━━━ Document segment

To begin, the correspondent 3 does not petition Mr. Benson or the Council by advocating or opposing any particular course of action, but instead expresses concerns, and asks a number of questions, about the referenced property. Certainly, there is nothing in the record on appeal that suggests that he/she transmitted these emails with the expectation that Mr. Benson, or the Council generally, would rely on them in taking action. The record on appeal does, however, confirm, that the emails were exchanged "under conditions in which the candor of the correspondents depended on assurances of confidentiality. " While we find no request for anonymity in the initial email he/she submitted to Mr. Benson's office, the Council's response to Mr. Hatmaker's appeal expressly states that "the correspondent wishes to remain anonymous. " Mr. Guagliardo echoes this expressed desire in his May 14 supplemental response, noting that he "personally spoke with the correspondent last week and the correspondent has affirmed his/her desire to maintain anonymity and his/her desire that the email correspondence remain confidential." Because his/her email was not submitted to Mr. Benson with the expectation that he or the Council would rely on it in taking some action, it enjoys protection as correspondence with a private individual within the meaning of KRS 61.878(1)(i). The correspondent's request for anonymity, here supported by his/her identity as a private citizen as the nature of his/her communication, provides an additional statutory basis for denying access under KRS 61.878(1)(a). We find no error in the Council's denial of that portion of Mr. Hatmaker's request which implicates the October 22 and 23, 2007, emails exchanged by the correspondent and a representative of Mr. Benson's office.

The protections afforded by these exceptions do not extend to the emails that were generated by various public officials between October 29, 2007, and November 26, 2007, that relate to the referenced property but on which the correspondent was only copied. While the Council may properly redact his/her name and email address from these emails, we find that they must otherwise be disclosed. As communications exchanged by public officials on a matter pertaining to public business, they clearly do not enjoy protection under KRS 61.878(1)(a) as records containing personal information the public disclosure of which would constitute a clearly unwarranted invasion of personal privacy or KRS 61.878(1)(i) as correspondence with private individual other than correspondence intended to give notice of final action of a public agency.

━━━━━━

▶ Problems to work on:
a - According to the open records decision, between which dates were the emails generated by public officials on which the correspondent was only copied?
b - Please update the open records decision by writing out the stretch from "The protections afforded" through "a public agency." again, with every instance of "public officials" replaced by "government officials".
The listing is not needed.

━━━ Supplied material

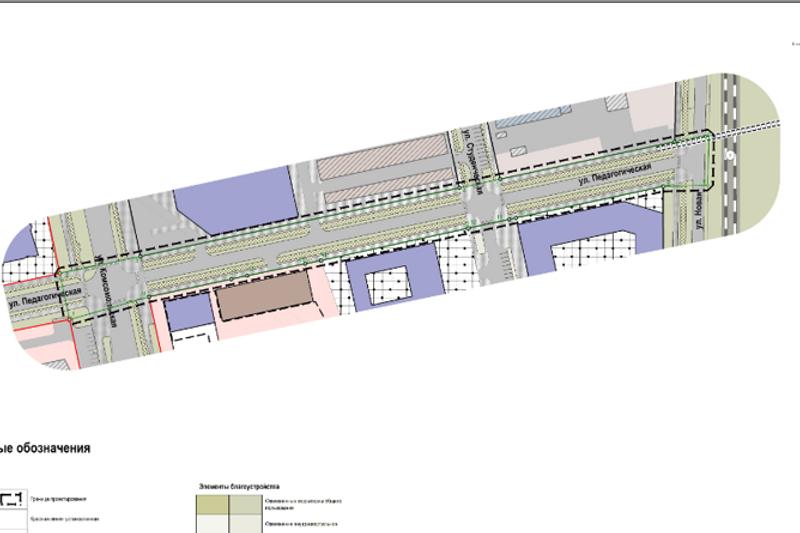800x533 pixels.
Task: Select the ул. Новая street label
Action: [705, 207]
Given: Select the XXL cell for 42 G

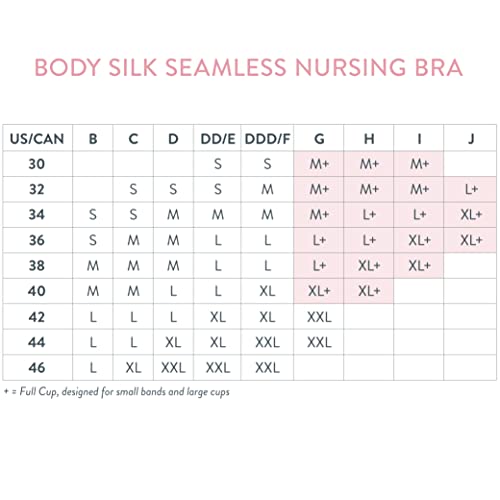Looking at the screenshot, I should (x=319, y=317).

━━━━━━

▶ Solutions below:
a - Between October 29, 2007, and November 26, 2007.

b -
The protections afforded by these exceptions do not extend to the emails that were generated by various government officials between October 29, 2007, and November 26, 2007, that relate to the referenced property but on which the correspondent was only copied. While the Council may properly redact his/her name and email address from these emails, we find that they must otherwise be disclosed. As communications exchanged by government officials on a matter pertaining to public business, they clearly do not enjoy protection under KRS 61.878(1)(a) as records containing personal information the public disclosure of which would constitute a clearly unwarranted invasion of personal privacy or KRS 61.878(1)(i) as correspondence with private individual other than correspondence intended to give notice of final action of a public agency.